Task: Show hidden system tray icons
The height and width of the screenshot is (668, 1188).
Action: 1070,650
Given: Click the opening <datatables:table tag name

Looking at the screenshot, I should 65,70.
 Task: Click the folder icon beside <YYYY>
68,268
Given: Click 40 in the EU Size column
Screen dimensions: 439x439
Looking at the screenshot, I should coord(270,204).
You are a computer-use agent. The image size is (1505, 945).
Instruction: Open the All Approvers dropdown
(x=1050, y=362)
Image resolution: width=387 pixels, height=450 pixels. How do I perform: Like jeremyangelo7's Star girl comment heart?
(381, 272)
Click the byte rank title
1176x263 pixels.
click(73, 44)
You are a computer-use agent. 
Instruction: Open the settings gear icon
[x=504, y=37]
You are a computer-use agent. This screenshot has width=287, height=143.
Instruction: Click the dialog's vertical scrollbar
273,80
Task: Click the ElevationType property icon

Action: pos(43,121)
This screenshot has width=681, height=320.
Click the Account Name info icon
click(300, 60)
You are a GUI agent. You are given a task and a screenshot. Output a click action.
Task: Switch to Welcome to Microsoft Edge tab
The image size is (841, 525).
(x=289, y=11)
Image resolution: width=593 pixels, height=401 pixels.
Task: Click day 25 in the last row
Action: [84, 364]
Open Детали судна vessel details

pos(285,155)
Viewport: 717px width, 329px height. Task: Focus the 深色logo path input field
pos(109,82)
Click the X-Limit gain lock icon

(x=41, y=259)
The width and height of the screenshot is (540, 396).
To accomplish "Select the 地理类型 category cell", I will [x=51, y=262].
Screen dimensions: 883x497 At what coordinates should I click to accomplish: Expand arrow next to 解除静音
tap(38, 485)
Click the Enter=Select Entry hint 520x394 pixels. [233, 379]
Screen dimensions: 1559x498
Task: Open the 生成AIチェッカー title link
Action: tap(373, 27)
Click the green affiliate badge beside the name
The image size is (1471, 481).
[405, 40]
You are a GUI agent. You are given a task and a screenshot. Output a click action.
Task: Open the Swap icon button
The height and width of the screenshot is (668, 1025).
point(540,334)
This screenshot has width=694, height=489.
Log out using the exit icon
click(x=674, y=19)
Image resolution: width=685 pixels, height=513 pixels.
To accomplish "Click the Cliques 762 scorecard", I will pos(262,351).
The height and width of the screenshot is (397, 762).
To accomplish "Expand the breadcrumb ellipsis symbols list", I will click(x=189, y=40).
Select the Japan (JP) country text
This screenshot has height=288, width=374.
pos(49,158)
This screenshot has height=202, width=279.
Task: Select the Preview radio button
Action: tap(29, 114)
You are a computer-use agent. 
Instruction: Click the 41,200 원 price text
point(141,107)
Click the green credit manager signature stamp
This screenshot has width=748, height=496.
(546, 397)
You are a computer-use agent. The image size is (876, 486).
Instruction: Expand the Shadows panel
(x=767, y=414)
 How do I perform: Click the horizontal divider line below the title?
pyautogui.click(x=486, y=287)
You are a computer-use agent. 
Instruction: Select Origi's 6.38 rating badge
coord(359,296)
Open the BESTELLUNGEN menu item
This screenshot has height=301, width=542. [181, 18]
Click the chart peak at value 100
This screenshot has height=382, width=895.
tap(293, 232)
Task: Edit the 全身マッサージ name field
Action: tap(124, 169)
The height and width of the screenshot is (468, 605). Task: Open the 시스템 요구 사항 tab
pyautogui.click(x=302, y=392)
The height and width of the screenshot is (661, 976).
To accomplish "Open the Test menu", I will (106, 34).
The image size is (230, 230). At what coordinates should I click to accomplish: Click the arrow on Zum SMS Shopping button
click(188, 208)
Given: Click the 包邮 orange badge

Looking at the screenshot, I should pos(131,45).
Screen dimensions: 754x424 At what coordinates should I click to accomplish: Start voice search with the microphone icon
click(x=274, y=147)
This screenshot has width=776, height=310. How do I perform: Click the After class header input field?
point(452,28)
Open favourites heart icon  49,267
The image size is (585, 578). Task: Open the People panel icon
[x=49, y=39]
......
= What the task requires =
Return solely the count of lines in the data above in which the word "will" occurs.

= Answer =
4